I have implemented a skeletal animation system where I seem to be missing one last detail for it to work properly.
I have made an animation which only a part of the character has bones. In this image The stickman has a waving arm, but the arm waves at the wrong place compared to the rest of the stickman. (You barely see it between his legs)
I will try to outline the basics of my matrix computation to see if I am doing something wrong.
Computation of bone specific absolute and relative animation matrix (based on my keyframe matrix data):
if (b == this->root) {
b->absoluteMatrix = M;
} else {
b->absoluteMatrix = b->parent->absoluteMatrix * M;
}
b->skinningMatrix = b->absoluteMatrix * inverse(b->offsetMatrix);
if (this->currentAnimationTime == 0) {
cout << "Bone '" << b->name << "' skinningMatrix:\n";
printMatrix(b->skinningMatrix);
cout << "Bone '" << b->name << "' absoluteMatrix:\n";
printMatrix(b->absoluteMatrix);
cout << "Bone '" << b->name << "' offsetMatrix:\n";
printMatrix(b->offsetMatrix);
cout << "---------------------------------\n";
}
skinningMatrix which I send to the GPU. This prints the following:
where offsetMatrix is a transform that transforms from mesh space to bone space in bind pose.
In my shader I then do:
layout(location = 0) in vec4 v; // normal vertex data
newVertex = (skinningMatrix[boneIndex.x] * v) * weights.x;
newVertex = (skinningMatrix[boneIndex.y] * v) * weights.y + newVertex;
newVertex = (skinningMatrix[boneIndex.z] * v) * weights.z + newVertex;
Any hints on what could be wrong with my computations?

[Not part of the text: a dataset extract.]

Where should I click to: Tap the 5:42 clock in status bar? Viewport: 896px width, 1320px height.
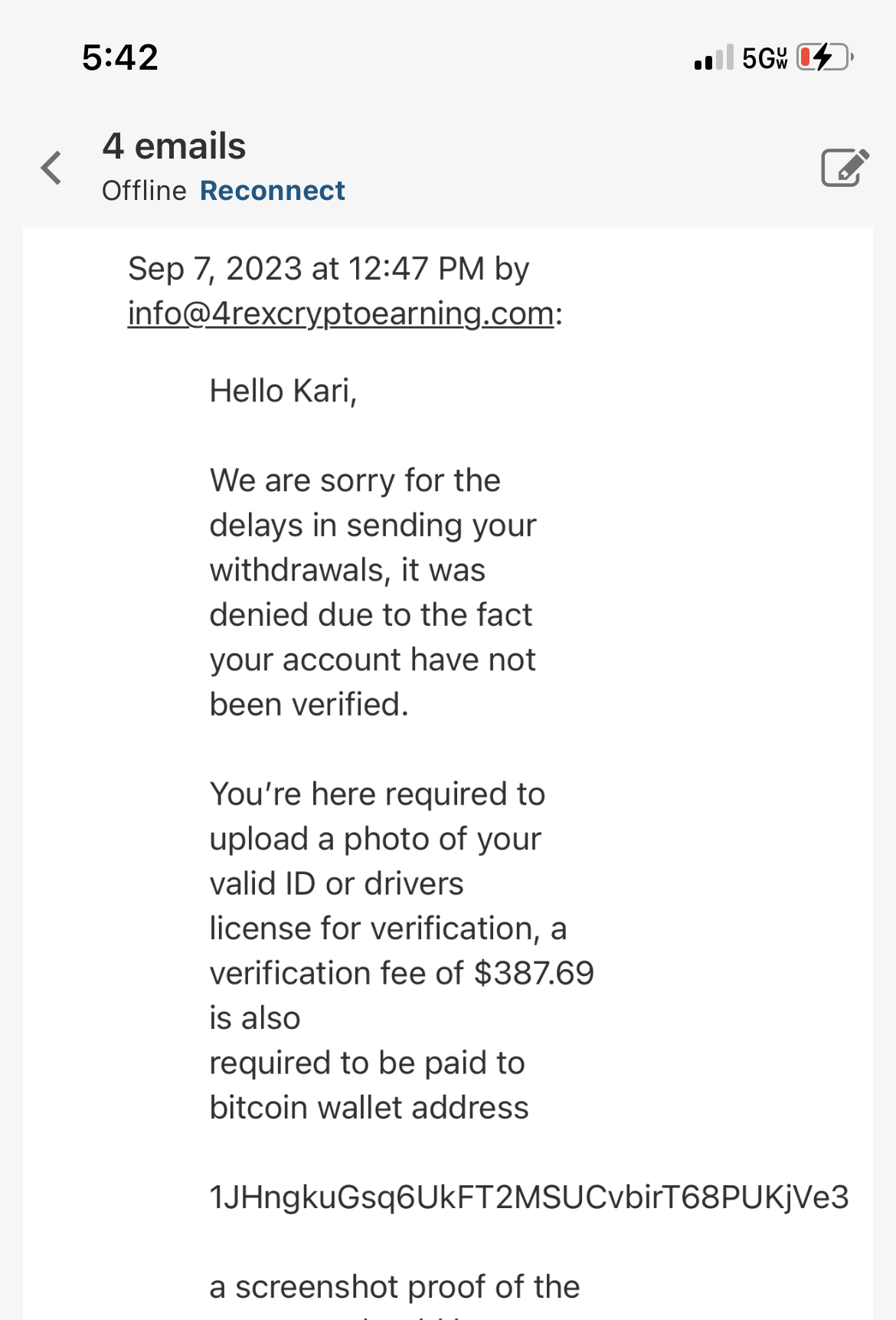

I am currently working through skeletal animation myself, and the only thing I noticed which may be an issue is with how you use the offset matrix from ASSIMP. The matrix in question is a matrix which "transforms from mesh space to bone space in bind pose".
To my knowledge this matrix is intended to be used 'as-is', which will essentially take your vertices into the bones local space, which you will than multiply by a 'new' global joint pose which will take the vertices from bone space to model space.
When you inverse the matrix, you are transforming the vertices into model space again, and than with your current animation frames global joint pose, pushing the vertices even further.
I believe your solution will be to remove the inverting of your offset matrix, which will result in your vertices moving from 'model-joint-model'.